## Recommended Posts

hi,

i just wanted to confirm that in the formula that relates KE with root mean square speed;

KE= 1/2 mc^2

m is the mass of something rather than the molar mass? Say we have He(helium) which has the molar mass of 0.004 Kg/mol while its mass,m, is 4!. Slightly confused because in the root mean square speed formula I use the molar mass, M.

c = (3RT/M)^1/2

thanx in advance for any help!

##### Share on other sites

[Cue Obi-Wan voice] Follow the units, Luke [/Obi]

If you used molar mass, you'd get kinetic energy per mole. But as you demonstrate, some thermodynamics equations are normalized in that way — they use the gas constant constant ® rather than the Boltzmann constant (k), and R has units of J/K-mol (unlike k, which has units of J/K)
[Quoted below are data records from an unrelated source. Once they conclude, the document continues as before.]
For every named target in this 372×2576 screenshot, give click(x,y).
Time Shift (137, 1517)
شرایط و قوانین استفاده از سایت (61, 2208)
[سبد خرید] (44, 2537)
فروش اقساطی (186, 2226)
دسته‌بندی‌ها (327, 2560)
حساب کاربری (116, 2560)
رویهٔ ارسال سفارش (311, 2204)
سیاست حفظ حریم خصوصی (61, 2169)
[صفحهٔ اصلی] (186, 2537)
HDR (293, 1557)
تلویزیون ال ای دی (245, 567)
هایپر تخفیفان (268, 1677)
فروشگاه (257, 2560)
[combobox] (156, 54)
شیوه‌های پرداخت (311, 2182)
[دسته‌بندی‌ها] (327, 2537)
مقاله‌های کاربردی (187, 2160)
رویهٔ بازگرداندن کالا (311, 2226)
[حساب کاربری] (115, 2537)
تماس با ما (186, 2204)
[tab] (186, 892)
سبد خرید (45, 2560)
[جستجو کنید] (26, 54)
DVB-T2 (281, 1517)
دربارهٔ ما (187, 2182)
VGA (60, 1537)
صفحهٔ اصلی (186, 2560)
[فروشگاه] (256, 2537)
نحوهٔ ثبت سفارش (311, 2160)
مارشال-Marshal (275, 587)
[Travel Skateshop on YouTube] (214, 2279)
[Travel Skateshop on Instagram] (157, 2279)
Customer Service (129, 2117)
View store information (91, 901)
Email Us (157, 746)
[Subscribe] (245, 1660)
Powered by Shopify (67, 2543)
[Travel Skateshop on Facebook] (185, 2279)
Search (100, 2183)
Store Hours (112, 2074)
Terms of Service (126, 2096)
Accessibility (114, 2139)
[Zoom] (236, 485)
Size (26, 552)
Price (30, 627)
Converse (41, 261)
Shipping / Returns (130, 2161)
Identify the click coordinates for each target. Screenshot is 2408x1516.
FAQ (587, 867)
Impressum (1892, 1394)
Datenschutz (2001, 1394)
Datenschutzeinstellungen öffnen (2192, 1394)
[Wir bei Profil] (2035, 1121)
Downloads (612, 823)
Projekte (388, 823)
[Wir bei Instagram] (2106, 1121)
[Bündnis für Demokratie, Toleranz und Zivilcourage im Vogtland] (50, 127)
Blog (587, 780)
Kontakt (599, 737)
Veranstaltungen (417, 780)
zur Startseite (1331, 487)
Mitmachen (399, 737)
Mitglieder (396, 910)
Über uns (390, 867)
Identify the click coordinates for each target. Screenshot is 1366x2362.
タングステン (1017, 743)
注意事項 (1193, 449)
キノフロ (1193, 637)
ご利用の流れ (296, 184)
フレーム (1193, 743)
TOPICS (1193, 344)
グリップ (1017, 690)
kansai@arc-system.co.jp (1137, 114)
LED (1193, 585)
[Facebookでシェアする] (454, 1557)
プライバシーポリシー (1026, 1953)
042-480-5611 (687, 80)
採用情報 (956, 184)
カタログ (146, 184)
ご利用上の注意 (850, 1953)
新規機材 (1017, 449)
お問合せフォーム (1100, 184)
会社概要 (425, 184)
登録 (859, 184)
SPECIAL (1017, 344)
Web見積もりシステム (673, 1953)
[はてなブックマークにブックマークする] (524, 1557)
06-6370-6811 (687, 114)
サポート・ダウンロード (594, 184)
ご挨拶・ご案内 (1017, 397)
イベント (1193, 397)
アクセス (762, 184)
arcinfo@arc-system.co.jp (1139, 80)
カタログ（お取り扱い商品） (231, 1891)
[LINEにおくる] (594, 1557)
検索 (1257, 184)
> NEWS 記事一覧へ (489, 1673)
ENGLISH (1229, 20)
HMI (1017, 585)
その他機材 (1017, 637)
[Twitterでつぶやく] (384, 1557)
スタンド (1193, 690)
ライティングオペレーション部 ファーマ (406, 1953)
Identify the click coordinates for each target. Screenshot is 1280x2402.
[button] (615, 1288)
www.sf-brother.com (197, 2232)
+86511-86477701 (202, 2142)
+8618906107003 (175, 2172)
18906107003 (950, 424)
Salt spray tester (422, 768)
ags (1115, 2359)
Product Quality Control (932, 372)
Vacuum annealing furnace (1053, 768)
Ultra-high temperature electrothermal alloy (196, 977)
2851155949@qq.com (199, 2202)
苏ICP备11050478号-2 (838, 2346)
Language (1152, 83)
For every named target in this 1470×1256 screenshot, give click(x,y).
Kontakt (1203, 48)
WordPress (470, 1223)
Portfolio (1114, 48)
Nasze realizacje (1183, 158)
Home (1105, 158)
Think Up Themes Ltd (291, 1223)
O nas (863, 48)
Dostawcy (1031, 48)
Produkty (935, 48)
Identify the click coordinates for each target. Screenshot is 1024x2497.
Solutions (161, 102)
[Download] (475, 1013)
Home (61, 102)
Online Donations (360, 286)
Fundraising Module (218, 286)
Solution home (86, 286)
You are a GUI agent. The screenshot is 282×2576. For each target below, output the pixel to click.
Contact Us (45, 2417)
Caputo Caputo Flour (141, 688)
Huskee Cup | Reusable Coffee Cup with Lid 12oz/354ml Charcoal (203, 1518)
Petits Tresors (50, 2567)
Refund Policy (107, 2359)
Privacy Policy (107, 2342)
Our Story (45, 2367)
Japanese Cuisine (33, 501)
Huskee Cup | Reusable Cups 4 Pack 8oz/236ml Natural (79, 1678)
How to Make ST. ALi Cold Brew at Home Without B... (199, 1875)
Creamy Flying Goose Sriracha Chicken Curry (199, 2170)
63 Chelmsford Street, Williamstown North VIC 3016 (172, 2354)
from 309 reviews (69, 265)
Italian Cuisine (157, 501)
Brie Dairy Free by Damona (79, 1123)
##### Share on other sites

right ok,

now here's an other question.

calculated the KE of He and SF6 from the equations from my last post at 500K and I get the same value for both. I am confused. SF6 is bigger and heavier molecule so must have a smaller value for rms speed which it has but why the same kinetic energy? I get 1.033 x 10^-20 in both cases. What is wrong here...am I on the right track?!

##### Share on other sites

right ok,

now here's an other question.

calculated the KE of He and SF6 from the equations from my last post at 500K and I get the same value for both. I am confused. SF6 is bigger and heavier molecule so must have a smaller value for rms speed which it has but why the same kinetic energy? I get 1.033 x 10^-20 in both cases. What is wrong here...am I on the right track?!

They will have the same average kinetic energy at the same temperature — that's exactly what temperature tells you. Larger mass means slower speed, but mv^2 will be the same.

##### Share on other sites

Thnx swansont for your help. rep on the way!